[Problem requirements]:
Make an exact copy, without pictures, of the lines below from the one containing "This screenshot has height=321, width=635." to the last line, both ends included.

[Supplied entries]:
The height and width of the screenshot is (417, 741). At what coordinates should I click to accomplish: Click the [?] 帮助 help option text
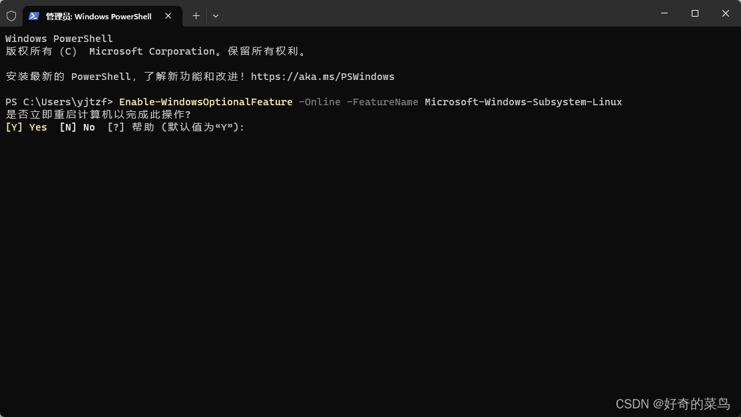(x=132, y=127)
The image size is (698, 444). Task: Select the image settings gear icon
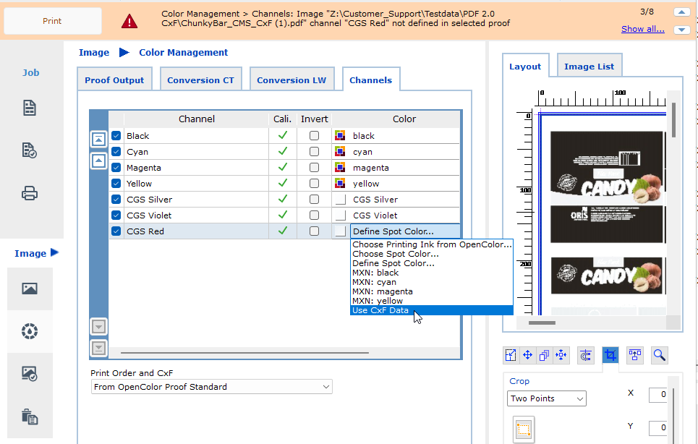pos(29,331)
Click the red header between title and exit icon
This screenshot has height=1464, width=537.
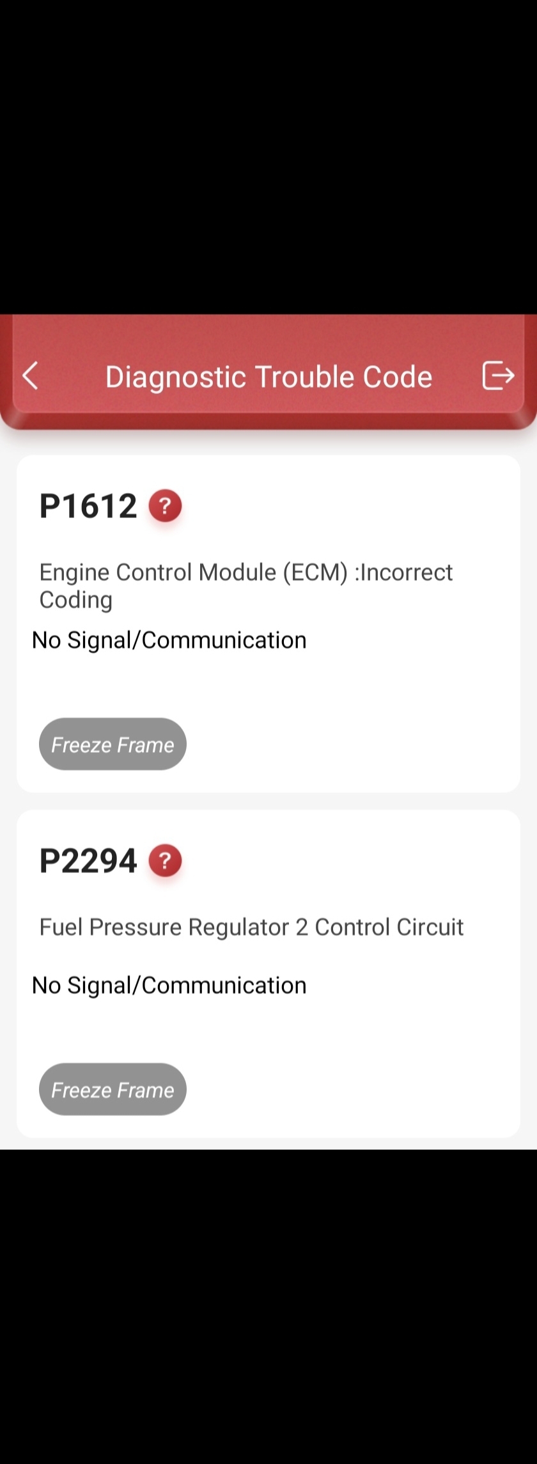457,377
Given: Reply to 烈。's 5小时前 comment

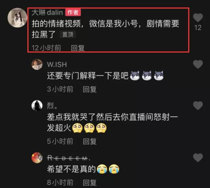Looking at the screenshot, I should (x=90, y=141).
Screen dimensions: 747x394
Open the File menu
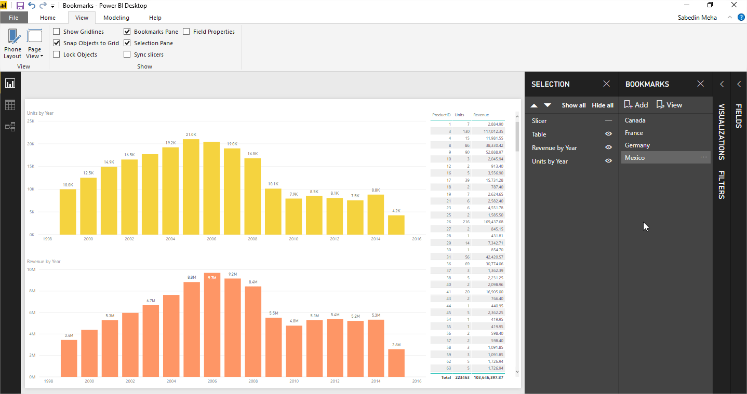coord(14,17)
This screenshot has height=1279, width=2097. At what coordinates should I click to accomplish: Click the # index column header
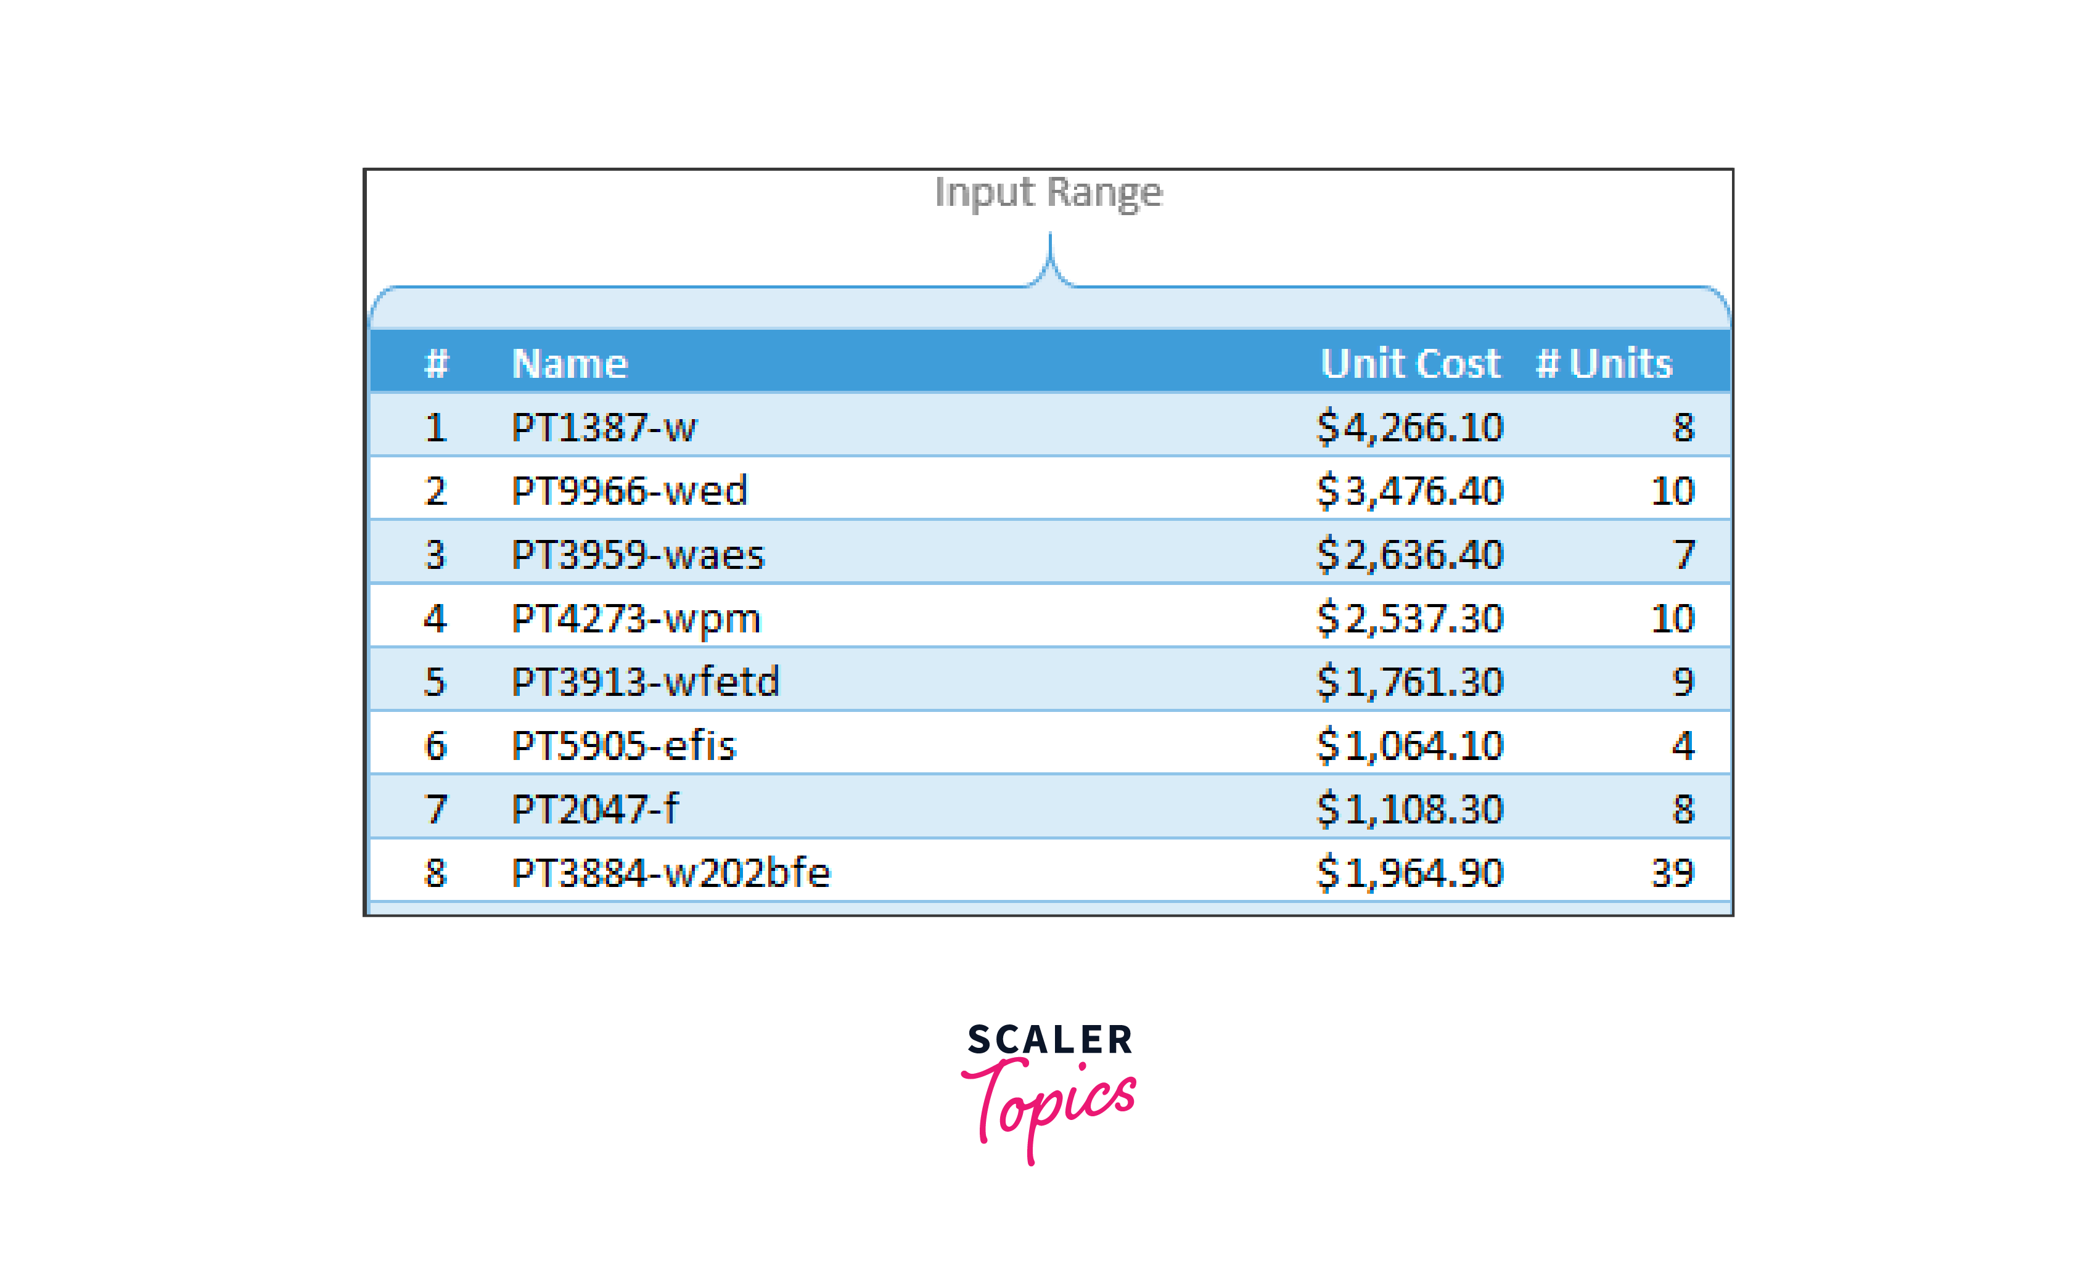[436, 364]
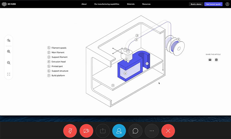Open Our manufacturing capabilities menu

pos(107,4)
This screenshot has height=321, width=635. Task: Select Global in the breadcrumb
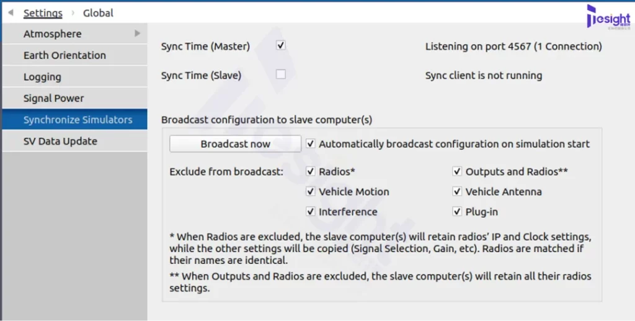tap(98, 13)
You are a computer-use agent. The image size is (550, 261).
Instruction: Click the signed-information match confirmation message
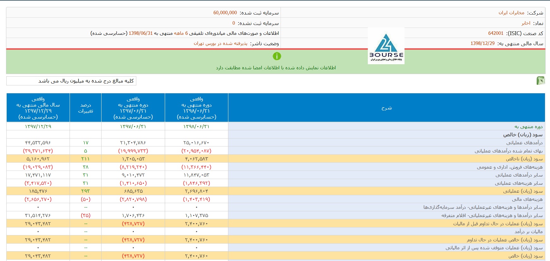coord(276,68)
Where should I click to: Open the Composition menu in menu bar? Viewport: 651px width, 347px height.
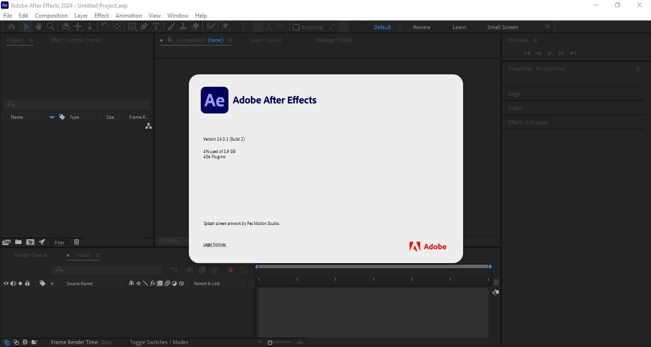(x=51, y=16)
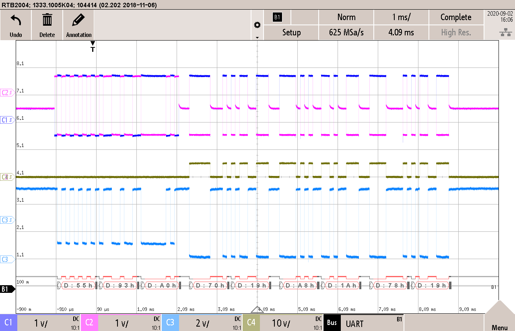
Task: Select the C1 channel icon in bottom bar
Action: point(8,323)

[Task output]:
This screenshot has height=321, width=635. Task: Select Global in the breadcrumb
tap(98, 13)
You are a computer-use agent. The image size is (550, 261).
Instruction: Click the signed-information match confirmation message
coord(276,68)
Where should I click to: Open the Composition menu in menu bar? Viewport: 651px width, 347px height.
(x=51, y=16)
Task: Select the C1 channel icon in bottom bar
Action: point(8,323)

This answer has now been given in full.